Document section:

The plan had been on the brink of receiving final approval. Yesterday, however, the Haifa regional planning and building committee introduced changes in it that would preserve much of the kurkar ridge.

But residents say the version approved yesterday will still damage some antiquities sites. Moreover, they say, the plan is unnecessary, as Atlit already has enough land reserves for construction.

For years, Atlit residents, backed by several environmental groups, have been battling the plan to build close to 1,000 apartments on the kurkar ridge, which overlooks an ancient Crusader fortress. The ridge contains many plant species unique to kurkar formations, as well as antiquities sites, including some connected with the town's Crusader past.

Via the Kahol V'Yarok ("Blue and Green" ) organization, the residents submitted objections to the plan and held public protests. But with final approval nearing, the battle seemed lost.

At the last minute, however, the Interior Ministry's planning administration and the Israel Lands Administration decided to introduce changes in the plan to make it conform to a master plan for Atlit that has been drafted but not yet finally approved.

Yesterday, when the regional planning committee held its final meeting on residents' objections, it voted to reduce the number of apartments and move them away from the central section of the kurkar ridge. Some of the apartments will now be located in an abandoned quarry that formerly served as an army ammunition dump. The panel also decided that part of a planned road should go through a tunnel to reduce environmental damage.

Kahol V'Yarok said yesterday that the new plan is "an improvement, as it preserves a large part of the kurkar ridge. Nevertheless, there is no logic to cramming hundreds of housing units into the quarry area, near the railroad, which will expose its residents to noise pollution, or to the construction approved on the ridge's southern section. Atlit already has enough space for residential housing, and these areas should have been preserved, along with the kurkar ridge, as part of a park that would help Atlit realize its tourism potential."

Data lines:
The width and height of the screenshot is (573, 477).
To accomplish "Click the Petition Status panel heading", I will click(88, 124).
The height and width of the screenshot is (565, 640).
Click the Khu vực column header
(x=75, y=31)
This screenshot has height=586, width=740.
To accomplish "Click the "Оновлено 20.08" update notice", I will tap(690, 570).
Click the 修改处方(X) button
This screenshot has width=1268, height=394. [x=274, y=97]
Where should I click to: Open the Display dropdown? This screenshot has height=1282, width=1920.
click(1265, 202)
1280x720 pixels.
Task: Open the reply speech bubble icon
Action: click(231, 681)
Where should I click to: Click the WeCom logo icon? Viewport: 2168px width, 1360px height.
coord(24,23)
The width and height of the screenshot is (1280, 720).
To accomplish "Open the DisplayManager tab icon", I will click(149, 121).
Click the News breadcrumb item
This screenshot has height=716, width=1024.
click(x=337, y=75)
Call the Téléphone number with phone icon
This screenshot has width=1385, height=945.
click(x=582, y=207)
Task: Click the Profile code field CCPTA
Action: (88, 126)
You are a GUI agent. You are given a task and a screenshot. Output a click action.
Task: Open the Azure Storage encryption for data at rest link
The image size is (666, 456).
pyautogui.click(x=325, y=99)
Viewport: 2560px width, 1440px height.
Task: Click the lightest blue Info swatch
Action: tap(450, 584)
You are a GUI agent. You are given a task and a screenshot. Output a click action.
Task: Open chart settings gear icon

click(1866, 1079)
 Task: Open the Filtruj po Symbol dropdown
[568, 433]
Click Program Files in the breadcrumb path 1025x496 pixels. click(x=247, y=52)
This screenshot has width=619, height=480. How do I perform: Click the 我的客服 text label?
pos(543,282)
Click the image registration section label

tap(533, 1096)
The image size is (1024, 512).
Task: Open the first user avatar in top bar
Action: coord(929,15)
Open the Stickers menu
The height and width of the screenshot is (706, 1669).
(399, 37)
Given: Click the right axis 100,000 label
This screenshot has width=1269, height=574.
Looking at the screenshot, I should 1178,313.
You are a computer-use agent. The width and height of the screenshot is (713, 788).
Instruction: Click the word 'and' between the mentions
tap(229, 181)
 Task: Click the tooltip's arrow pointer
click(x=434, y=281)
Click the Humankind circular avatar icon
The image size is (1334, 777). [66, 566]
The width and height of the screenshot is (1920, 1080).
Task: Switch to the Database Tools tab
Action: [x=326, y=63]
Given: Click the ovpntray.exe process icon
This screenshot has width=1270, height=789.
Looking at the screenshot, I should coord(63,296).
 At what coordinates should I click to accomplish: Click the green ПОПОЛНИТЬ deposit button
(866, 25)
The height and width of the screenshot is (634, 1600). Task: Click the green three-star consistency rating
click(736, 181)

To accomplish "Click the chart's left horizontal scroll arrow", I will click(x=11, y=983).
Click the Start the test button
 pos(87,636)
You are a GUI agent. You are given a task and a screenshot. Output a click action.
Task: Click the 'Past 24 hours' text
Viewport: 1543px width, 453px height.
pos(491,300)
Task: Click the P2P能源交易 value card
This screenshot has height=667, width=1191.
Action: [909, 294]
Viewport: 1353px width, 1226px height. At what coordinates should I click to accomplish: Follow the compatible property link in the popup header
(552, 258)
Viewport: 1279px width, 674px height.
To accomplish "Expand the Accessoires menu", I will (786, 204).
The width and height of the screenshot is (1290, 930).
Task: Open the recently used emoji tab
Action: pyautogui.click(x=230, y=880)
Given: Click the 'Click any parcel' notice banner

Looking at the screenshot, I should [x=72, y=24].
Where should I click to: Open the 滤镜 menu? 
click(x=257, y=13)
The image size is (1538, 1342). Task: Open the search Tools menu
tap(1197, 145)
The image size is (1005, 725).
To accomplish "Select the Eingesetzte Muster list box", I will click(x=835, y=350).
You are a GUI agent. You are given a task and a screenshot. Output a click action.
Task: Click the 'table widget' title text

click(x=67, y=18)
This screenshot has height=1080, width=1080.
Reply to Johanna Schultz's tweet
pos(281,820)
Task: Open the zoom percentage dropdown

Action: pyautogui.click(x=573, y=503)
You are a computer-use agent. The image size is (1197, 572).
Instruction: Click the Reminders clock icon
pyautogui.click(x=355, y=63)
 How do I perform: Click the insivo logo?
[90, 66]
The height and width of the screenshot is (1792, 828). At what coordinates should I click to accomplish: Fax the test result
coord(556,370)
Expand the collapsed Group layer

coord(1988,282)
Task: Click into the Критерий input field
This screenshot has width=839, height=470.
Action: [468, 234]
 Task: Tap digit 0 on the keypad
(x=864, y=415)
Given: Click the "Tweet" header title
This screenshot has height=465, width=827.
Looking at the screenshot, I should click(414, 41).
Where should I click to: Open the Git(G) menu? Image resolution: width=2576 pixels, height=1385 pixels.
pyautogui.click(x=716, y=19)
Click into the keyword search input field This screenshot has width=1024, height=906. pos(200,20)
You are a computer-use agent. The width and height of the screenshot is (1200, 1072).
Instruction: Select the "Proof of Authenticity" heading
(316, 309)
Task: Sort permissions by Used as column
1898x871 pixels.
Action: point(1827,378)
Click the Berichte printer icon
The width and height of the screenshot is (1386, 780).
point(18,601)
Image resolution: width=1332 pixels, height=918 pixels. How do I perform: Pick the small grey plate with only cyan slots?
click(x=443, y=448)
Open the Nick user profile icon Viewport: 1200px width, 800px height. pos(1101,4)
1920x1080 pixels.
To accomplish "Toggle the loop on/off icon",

Set tasks:
1. Which organizations and official bodies are named in the text on the Atlit kurkar ridge plan?
2. Copy word for word the portion of the text on the Atlit kurkar ridge plan starting at "For years, Atlit" and ending at "yet finally approved.".

Results:
1.
- Haifa regional planning and building committee
- Kahol V'Yarok ("Blue and Green")
- Interior Ministry's planning administration
- Israel Lands Administration

2.
For years, Atlit residents, backed by several environmental groups, have been battling the plan to build close to 1,000 apartments on the kurkar ridge, which overlooks an ancient Crusader fortress. The ridge contains many plant species unique to kurkar formations, as well as antiquities sites, including some connected with the town's Crusader past.

Via the Kahol V'Yarok ("Blue and Green" ) organization, the residents submitted objections to the plan and held public protests. But with final approval nearing, the battle seemed lost.

At the last minute, however, the Interior Ministry's planning administration and the Israel Lands Administration decided to introduce changes in the plan to make it conform to a master plan for Atlit that has been drafted but not yet finally approved.